La exposición 'Geisha/Samurai. Memorias de Japón' ofrece un recorrido por la cultura nipona con más de 150 obras, que se podrán apreciar hasta el próximo 8 de septiembre. Una inmersión total al legado artístico japonés a través de una colección de xilografías de época, caligrafías, armaduras, kimonos, catanas, objetos de perfumería, abanicos y netsukes (miniaturas) repartidas en las dos plantas principales del edificio.
"La esencia histórica de las geishas y samuráis encarnan la esencia de Japón. No entienden el progreso sin entender de dónde vienen", destaca Ferran López Alagarda, el comisario de la exposición y presidente de la Federación Española de Anticuarios. Un arte donde las geishas "encarnan una filosofía propia de la mujer en Japón", más allá de su finura, belleza y saber estar.
El conocimiento de las artes
Sus orígenes se remontan a hace más de 400 años y en la actualidad continúan con la tradición. "Además de ser una de las mujeres más elegantes del país, son expertas en danza, música y dominan casi todos los instrumentos. No solamente eso, continúa siendo conversadora".
Una figura que no ha cambiado con el paso de los años. "Sin las geishas no entenderíamos Japón. Aporta esa finura y matiz lleno de detalles tanto en belleza mental y corporal. Su papel es de apoyo a los hombres que buscan el refinamiento y conocimiento en las artes. Han llegado a un nivel de perfección, hay que verlas en acción para entender su papel en la sociedad japonesa. Es la belleza condensada".

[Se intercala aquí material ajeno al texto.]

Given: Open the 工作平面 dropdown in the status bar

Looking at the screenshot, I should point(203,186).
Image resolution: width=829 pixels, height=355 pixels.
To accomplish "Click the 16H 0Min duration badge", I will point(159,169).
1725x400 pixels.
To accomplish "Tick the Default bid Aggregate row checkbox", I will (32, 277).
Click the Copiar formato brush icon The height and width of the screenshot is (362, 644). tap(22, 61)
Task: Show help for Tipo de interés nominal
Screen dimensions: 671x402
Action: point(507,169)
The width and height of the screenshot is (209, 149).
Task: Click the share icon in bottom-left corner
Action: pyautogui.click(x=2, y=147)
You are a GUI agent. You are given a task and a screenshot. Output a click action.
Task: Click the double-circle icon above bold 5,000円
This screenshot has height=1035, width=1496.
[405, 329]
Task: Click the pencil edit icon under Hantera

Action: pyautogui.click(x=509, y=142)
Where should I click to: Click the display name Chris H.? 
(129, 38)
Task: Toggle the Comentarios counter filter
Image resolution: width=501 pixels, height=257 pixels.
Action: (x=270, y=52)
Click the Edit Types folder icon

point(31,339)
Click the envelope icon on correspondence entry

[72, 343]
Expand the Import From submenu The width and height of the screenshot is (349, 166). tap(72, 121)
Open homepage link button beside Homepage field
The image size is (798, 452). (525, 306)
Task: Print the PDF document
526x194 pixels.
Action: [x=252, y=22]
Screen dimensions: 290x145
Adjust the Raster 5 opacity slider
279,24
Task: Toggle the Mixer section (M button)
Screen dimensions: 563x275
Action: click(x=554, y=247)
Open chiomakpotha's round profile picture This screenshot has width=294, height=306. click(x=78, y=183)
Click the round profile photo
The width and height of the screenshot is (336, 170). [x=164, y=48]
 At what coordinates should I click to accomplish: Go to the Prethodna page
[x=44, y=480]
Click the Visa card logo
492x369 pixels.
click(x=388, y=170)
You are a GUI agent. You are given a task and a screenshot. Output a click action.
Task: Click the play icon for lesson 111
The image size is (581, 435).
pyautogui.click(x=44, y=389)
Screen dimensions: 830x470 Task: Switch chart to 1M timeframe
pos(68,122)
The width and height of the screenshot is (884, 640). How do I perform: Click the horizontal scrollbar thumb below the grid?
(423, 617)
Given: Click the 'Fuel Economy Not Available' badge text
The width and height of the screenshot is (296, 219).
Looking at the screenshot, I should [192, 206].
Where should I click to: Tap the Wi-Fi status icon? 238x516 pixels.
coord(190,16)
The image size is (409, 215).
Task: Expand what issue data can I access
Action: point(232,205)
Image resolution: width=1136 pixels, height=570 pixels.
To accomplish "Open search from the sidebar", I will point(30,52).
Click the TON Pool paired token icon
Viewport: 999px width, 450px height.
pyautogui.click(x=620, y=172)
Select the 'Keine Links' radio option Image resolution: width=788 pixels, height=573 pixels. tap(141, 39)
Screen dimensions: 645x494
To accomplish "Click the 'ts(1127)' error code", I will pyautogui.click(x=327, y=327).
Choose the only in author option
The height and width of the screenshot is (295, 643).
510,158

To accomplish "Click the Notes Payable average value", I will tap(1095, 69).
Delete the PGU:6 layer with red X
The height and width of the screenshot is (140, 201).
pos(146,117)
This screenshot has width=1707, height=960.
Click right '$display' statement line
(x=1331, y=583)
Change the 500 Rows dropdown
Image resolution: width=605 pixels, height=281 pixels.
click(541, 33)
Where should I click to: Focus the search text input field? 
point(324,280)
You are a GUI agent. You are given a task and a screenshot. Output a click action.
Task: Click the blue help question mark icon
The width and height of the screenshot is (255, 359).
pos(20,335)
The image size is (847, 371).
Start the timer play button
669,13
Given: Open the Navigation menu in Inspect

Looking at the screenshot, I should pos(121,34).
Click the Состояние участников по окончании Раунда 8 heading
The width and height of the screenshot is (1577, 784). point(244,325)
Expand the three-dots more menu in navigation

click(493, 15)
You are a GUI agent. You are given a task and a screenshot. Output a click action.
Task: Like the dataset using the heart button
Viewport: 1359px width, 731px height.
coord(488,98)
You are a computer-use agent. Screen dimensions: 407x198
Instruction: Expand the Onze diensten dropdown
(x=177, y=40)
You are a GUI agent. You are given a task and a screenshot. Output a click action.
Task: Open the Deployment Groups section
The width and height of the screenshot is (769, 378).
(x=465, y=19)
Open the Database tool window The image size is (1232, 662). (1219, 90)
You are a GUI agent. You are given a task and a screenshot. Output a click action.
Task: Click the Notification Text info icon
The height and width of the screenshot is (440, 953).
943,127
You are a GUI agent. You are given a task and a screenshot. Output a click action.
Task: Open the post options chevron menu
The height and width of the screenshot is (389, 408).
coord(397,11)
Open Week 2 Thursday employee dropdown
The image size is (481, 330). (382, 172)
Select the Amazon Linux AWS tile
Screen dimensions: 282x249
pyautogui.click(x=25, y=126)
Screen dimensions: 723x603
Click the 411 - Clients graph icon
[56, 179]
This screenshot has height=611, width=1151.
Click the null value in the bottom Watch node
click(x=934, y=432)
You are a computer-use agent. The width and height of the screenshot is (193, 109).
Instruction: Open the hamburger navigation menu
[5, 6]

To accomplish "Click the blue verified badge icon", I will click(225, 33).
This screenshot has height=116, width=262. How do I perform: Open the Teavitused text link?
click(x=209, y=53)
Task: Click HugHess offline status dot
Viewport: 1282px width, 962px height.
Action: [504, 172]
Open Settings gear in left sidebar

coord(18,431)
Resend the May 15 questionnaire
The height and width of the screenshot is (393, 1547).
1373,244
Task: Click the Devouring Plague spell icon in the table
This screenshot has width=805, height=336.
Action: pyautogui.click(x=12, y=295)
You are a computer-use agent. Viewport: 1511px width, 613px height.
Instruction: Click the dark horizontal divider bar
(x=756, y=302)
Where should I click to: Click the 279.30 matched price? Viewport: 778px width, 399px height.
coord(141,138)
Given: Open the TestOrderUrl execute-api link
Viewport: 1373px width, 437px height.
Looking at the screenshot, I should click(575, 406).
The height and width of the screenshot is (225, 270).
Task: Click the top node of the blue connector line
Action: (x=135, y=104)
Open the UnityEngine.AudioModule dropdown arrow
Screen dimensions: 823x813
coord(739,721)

Incluso en su fisionomía. "No caminan como los occidentales. Tienen una forma determinada. Lo estudian y practican. Tienen un poder de atracción por su estética. Su imagen ilumina". Una visión que tratan de mostrar desde el Palau Martorell de Barcelona. "Aquí muestran su belleza y sus objetos cotidianos, que son obras de arte, kimonos ceremoniales bordados a mano. O utensilios, abanicos".